• **Goals**
[A] In the book newsletter, where did the writer manage to read most of a book?
[B] Please pick up the book newsletter after its final sentence and carry it forward.

• **Given passage**
[BEGIN]

Sponsored by Henry Holt & Co.
Loved and Wanted is the passionate story of a woman’s love for her children, and a poignant and bracing look at the difficult choices women in America are forced to make every day, in a nation where policies and a cultural war on women leave them without sufficient agency over their bodies, their futures, and even their hopes for their children’s lives.
Happy Tuesday, readers! I hope you had a great weekend and were able to find something wonderful to read. Sadly, my plans to throw myself a weekend-long readathon were derailed by a cold and a trip to the emergency vet with Millay. But these things happen, and we’re both doing much better now, and I did manage to read most of a book in the vet’s parking lot while I waited. (It makes me laugh whenever I am told there may be a wait. “Oh no, I will be forced to read a book. The horror, lol!”)
Speaking of books (which is almost all I speak about), there are several books I am excited to get my hands on today, including At Night All Blood Is Black by David Diop, The Arrest by Jonathan Lethem, and Secret Santa by Andrew Shaffer. Megan Rapinoe’s memoir, One Life, is out now too, and it’s also the release day for my favorite true crime read of the year: We Keep the Dead Close: A Murder at Harvard and a Half Century of Silence by Becky Cooper. And congratulations to former Rioter Melody Schreiber on the book birthday of What We Didn’t Expect: Personal Stories about Premature Birth! That also reminds me that I want to read Loved and Wanted: A Memoir of Choice, Children, and Womanhood by Christa Parravani.

[END]

• **Recorded data**
[BEGIN]

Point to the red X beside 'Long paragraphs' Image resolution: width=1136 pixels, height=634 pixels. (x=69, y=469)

[END]

• **Set of answers**
[A] In the vet's parking lot, while waiting.

[B]
You can hear about more of today’s amazing books on this week’s episode of All the Books! Vanessa and I discussed The Office of Historical Corrections, Moonflower Murders, Mimi Lee Reads Between the Lines, and more great new books.
And now, it’s time for everyone’s favorite gameshow: AHHHHHH MY TBR! Here are today’s contestants:
Written in the Stars by Alexandria Bellefleur
I am so excited this book is finally out! Elle Jones is an astrologer with a popular Twitter account. Darcy Lowell is an actuary with a meddlesome brother who is determined to help her find love. When he sets Darcy up with Elle, she agrees to the date—and it’s a disaster. But to keep her brother from trying to find her another match, she gets Elle to agree to pretend they were made for each other. When they obviously are not, nope, no way, no how. And spending more time together will just prove it to everyone and themselves…right? YAY FAKE DATING. This is a frickin delightful #ownvoices queer rom-com, which claims to be a bit like Pride and Prejudice, but I’ll have to take everyone’s word for it, because I still haven’t read P&P. (SHHHHHHHH I KNOW.)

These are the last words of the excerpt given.